A new HD master struck from a 4K scan of the original camera negative yields a vibrant 1080p/AVC MPEG-4 transfer that beautifully reflects the hot, humid atmosphere of Puerta Vallerta, faithfully honors the Oscar-nominated black-and-white cinematography of Gabriel Figueroa, and improves immeasurably upon the 2006 DVD. Clarity and contrast are vastly improved, blacks are richer, whites are crisper, and depth is more pronounced. Grain is reduced, yet there's enough of it to preserve the feel of celluloid, and all the speckles, blotches, and white and black vertical lines that plagued the DVD are gone, leaving a pristine image that brims with detail and vitality. The scales and ridges on the titular iguana, the omnipresent sweat that glistens on almost everyone's faces, the torrential rain in the opening scene, and the dilapidated decor in Maxine's rundown hotel are all wonderfully sharp, as are the close-ups that showcase Burton's stubble, Lyons' allure, Kerr's unadorned loveliness, and Gardner's fading glamor. Excellent shadow delineation keeps crush at bay, and though some scenes look softer than others, the transfer remains remarkably consistent throughout. If you're a fan of this searing drama, an upgrade is mandatory.
The DTS-HD Master Audio 2.0 mono track supplies clear, well-modulated, and occasionally robust sound. Subtle atmospherics like the distant surf crashing against the shore, the sea breeze wafting through the palm trees, chirping birds, and buzzing insects are distinct, while sonic accents like the rumbling bus engine, the beach boys' maracas, the gong in Maxine's hotel, shattering glass, thunder, and the sound of a knife chopping off fish heads supply bold shadings that boost dramatic impact. A wide dynamic scale handles all the highs and lows of Benjamin Frankel's music score without any distortion and the all-important dialogue is generally easy to comprehend. (Gardner's lazy Southern drawl renders a few lines unintelligible.) Silences are clean and no age-related hiss, pops, or crackle muck up the purity of this solid track.

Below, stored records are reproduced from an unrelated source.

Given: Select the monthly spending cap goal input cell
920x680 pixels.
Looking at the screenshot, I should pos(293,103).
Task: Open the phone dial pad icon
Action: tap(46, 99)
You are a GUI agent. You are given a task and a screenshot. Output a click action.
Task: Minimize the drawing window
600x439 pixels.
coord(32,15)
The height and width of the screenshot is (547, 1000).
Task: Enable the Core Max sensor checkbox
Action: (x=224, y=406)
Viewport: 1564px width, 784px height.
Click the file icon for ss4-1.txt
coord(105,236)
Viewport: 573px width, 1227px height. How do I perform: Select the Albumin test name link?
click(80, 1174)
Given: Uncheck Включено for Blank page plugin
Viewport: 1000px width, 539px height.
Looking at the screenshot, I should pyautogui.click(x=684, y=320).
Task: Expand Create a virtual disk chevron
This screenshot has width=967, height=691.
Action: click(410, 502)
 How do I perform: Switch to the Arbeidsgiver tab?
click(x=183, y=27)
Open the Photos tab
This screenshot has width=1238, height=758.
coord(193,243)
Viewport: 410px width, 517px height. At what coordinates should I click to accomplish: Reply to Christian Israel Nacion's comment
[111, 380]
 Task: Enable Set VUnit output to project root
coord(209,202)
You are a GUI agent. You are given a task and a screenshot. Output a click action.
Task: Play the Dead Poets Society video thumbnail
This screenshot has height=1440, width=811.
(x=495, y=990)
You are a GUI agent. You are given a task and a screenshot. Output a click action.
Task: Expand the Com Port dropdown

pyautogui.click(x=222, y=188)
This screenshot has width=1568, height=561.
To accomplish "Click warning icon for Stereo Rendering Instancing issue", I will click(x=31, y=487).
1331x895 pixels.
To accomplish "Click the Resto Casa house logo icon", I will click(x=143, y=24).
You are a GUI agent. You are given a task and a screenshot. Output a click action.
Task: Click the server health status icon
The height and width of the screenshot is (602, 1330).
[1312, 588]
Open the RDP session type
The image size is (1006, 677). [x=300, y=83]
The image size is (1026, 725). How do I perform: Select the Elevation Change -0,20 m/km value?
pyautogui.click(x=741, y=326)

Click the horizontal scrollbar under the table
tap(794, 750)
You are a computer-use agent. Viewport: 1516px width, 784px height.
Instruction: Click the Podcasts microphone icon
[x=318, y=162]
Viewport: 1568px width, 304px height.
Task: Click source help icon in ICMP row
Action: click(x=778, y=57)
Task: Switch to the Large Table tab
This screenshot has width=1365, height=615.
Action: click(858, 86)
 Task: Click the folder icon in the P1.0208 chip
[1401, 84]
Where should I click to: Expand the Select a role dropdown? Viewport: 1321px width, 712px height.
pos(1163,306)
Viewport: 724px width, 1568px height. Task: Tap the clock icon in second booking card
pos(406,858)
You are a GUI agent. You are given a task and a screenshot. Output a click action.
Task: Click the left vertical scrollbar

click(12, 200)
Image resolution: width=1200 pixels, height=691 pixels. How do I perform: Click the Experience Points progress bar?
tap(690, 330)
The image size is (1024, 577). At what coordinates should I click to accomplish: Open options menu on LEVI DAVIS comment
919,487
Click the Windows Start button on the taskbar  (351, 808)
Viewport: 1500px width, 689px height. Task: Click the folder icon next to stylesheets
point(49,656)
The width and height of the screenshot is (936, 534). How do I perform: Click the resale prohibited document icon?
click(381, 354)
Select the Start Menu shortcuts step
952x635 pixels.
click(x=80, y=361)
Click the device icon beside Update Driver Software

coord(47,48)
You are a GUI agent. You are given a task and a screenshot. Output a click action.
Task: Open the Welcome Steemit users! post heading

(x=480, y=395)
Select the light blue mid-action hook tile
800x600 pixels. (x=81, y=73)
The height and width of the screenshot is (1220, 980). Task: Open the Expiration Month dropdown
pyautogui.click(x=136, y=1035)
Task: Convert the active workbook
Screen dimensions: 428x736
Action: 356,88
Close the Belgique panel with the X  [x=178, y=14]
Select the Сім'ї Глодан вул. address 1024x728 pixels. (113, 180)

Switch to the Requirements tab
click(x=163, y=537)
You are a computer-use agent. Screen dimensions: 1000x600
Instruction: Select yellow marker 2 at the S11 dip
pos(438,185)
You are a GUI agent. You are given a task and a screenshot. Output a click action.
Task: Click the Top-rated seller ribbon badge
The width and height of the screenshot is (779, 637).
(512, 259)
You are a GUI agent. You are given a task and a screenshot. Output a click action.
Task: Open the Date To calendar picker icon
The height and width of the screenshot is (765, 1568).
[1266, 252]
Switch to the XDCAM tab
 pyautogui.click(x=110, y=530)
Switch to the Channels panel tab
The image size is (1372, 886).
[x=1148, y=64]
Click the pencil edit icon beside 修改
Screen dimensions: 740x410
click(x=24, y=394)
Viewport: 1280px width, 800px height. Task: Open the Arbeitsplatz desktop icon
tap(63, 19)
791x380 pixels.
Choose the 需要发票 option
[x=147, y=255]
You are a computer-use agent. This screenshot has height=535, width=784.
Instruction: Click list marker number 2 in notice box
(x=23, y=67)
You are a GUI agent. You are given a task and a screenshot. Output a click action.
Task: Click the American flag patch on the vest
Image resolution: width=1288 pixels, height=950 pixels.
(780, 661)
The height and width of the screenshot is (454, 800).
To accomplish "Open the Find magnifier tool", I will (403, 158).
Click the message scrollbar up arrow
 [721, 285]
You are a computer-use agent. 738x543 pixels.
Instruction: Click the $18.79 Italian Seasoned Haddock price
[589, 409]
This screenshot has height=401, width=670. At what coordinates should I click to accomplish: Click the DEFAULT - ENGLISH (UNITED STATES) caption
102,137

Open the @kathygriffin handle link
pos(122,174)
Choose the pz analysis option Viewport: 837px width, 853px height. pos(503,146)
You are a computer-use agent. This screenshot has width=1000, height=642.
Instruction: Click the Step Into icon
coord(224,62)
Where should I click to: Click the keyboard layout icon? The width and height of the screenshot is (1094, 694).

All the supplements from the 2006 DVD have been ported over to this Blu-ray release.
Featurette: "Huston's Gamble" (SD, 10 minutes) - This slick 2006 featurette covers the remote Mexican location, the influence of Elizabeth Taylor's presence on the set, a jovial joke John Huston played on the cast, Gardner's nervousness, and the contributions of Tennessee Williams during shooting. Behind-the-scenes color footage, rare photos, and the analysis of a number of film historians distinguish this entertaining piece.
Vintage Featurette: "On the Trail of the Iguana" (SD, 14 minutes) - Filmed in color, this beautiful 1964 promotional short showcases the spectacular Mexican scenery and glamor of the cast (including Burton's future wife, Elizabeth Taylor, who was present during most of the shooting), and is enhanced by plenty of on-set production footage and the audio reflections of Huston, Kerr, Burton, and cinematographer Gabriel Figueroa.
Theatrical Trailers (SD, 5 minutes) - "Since man has known woman --- there has never been such a night!" proclaims the one-minute teaser trailer. The film's original three-and-a-half-minute preview, which features narration by actor James Earl Jones, also uses that line to tout the picture and titillate the audience.
A relatively faithful and often riveting adaptation of Tennessee Williams' last great play, The Night of the Iguana remains a rewarding and moving film experience, thanks to John Huston's robust direction and the magnetic performances of Richard Burton, Ava Gardner, and Deborah Kerr. A remastered transfer struck from a 4K scan of the original camera negative, solid audio, and all the extras from 2006 DVD distinguish Warner Archive's superior Blu-ray presentation of this oft-neglected yet still potent classic. Highly Recommended.